## What you have to do
Rescale the rows starting at the line containing "Click the checkmark" and ending at the line containing "Action: click(403, 71)", with both ends included, and repeat every line in that stretch, requests too. Multiply each coordinate in the answers by 0.9 and round to whole numbers (halves go up), leaving all numbers in the requests unchanged.

## Data to process
○ ○ ○ ○ ○
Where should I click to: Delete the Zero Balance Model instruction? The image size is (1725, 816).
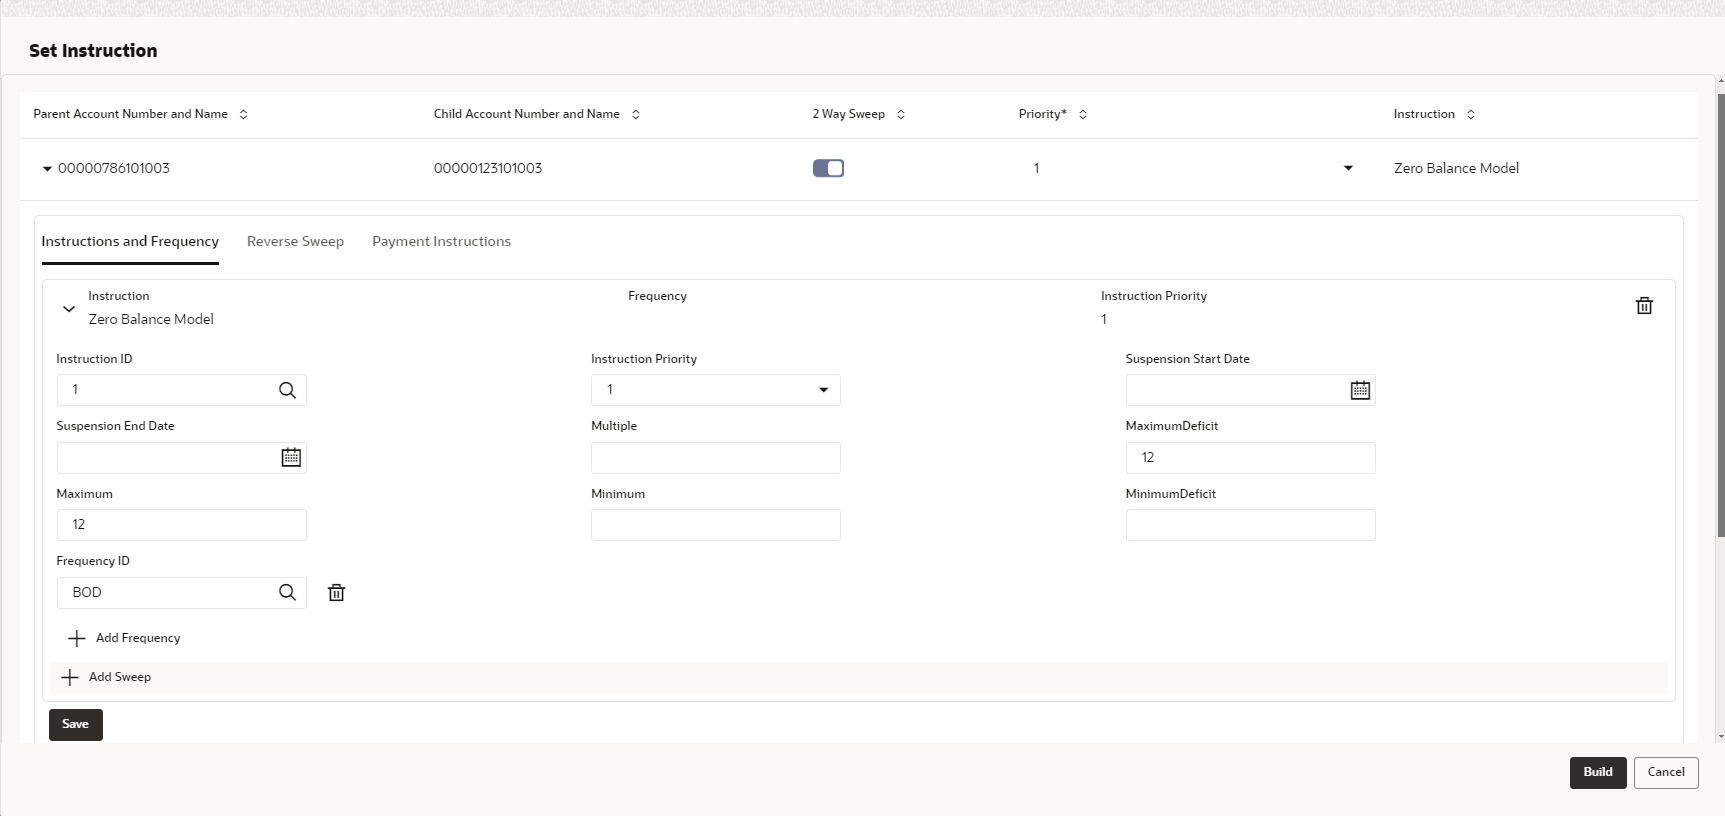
○ ○ ○ ○ ○
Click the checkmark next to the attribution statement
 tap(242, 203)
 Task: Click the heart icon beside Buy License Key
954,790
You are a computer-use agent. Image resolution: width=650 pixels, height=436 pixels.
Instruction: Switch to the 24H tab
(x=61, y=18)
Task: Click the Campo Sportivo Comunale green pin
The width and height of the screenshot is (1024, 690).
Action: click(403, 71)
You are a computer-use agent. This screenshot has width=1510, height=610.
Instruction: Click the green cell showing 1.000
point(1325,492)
○ ○ ○ ○ ○
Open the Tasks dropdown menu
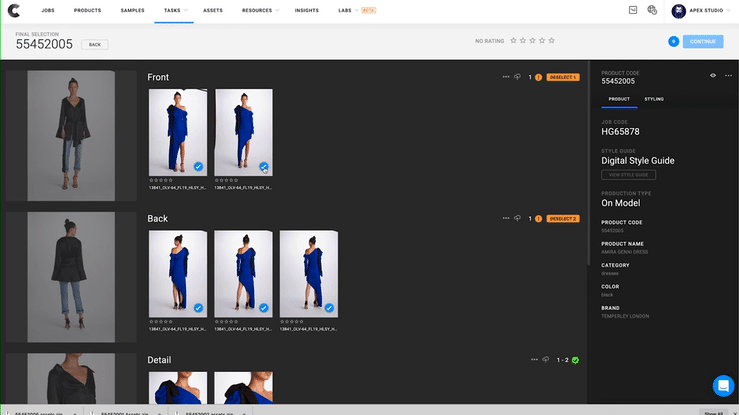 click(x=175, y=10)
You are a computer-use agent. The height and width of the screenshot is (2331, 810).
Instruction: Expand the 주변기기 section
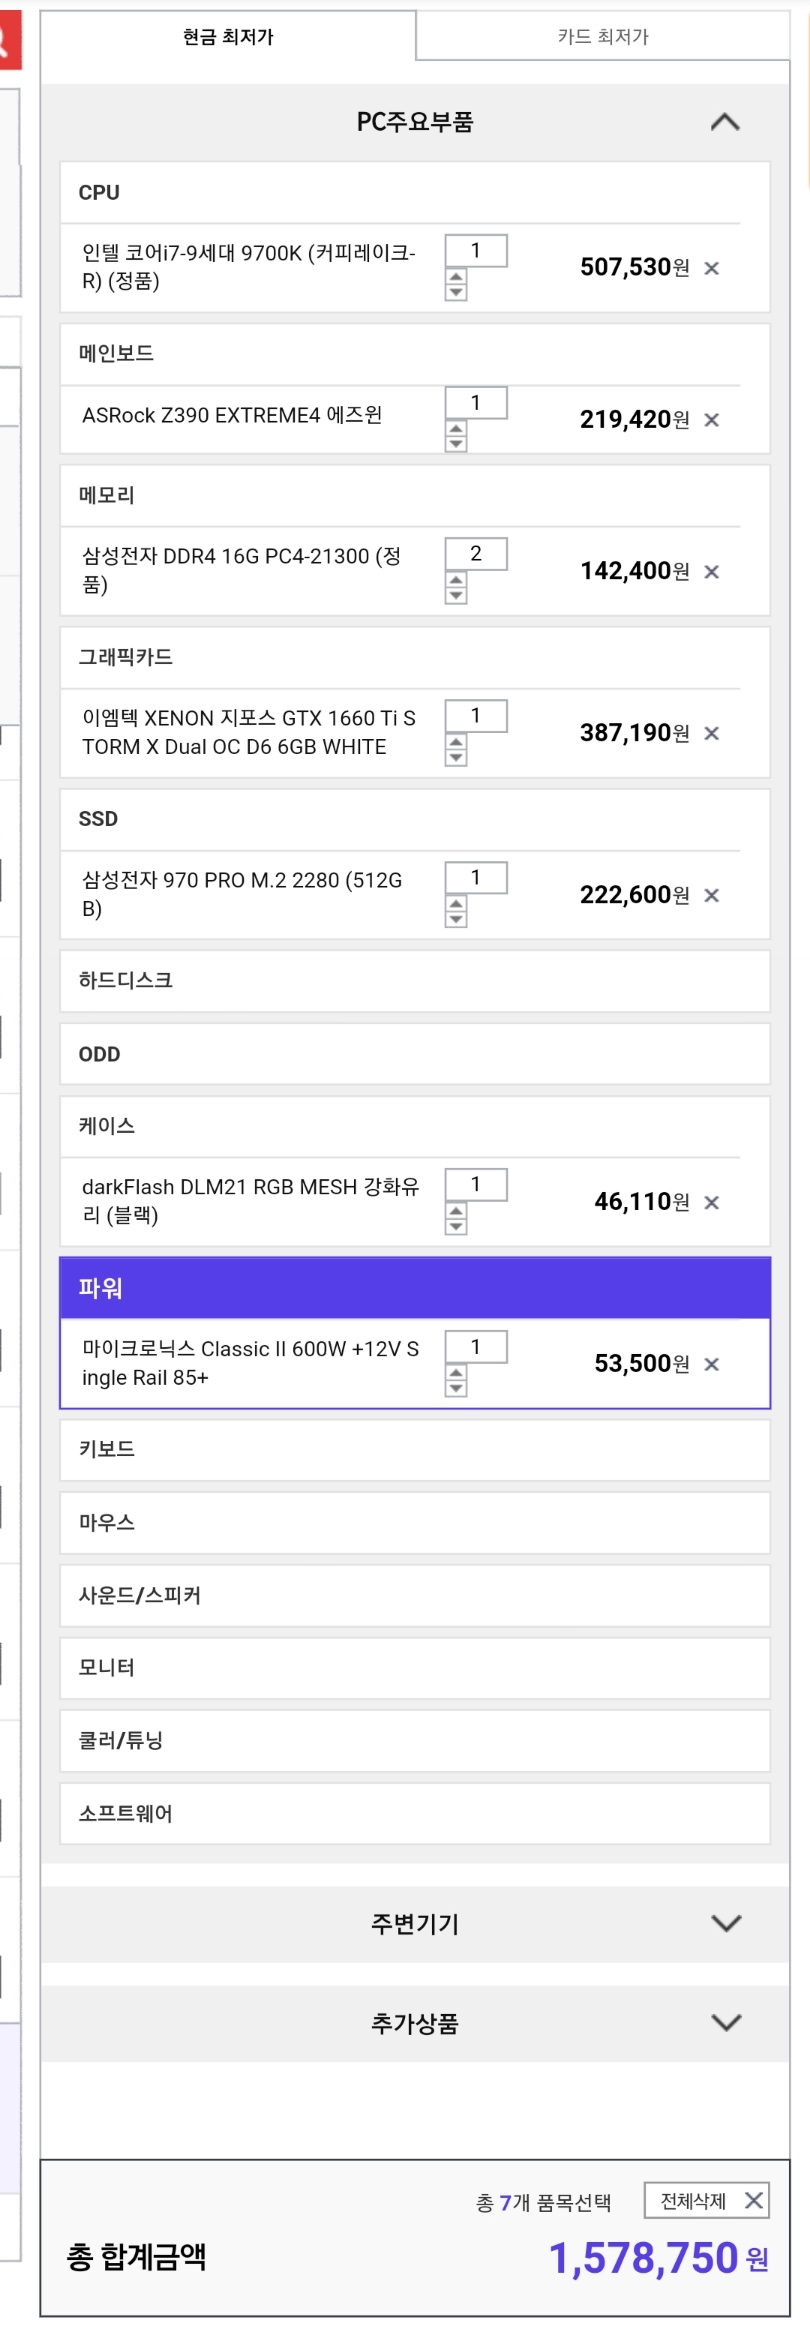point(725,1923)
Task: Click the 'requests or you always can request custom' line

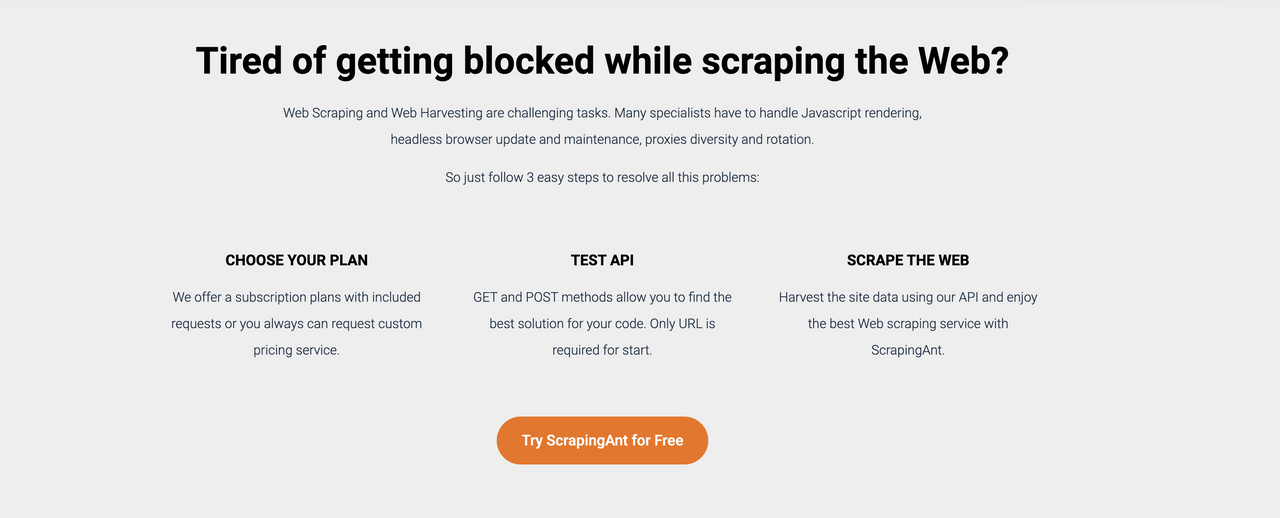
○ ○ ○ ○ ○
## The completed task
Click the checkmark next to the attribution statement
 tap(218, 183)
 Task: Click the heart icon beside Buy License Key
859,711
You are a computer-use agent. Image resolution: width=650 pixels, height=436 pixels.
Instruction: Switch to the 24H tab
(x=55, y=16)
Task: Click the Campo Sportivo Comunale green pin
The width and height of the screenshot is (1024, 690).
Action: click(363, 64)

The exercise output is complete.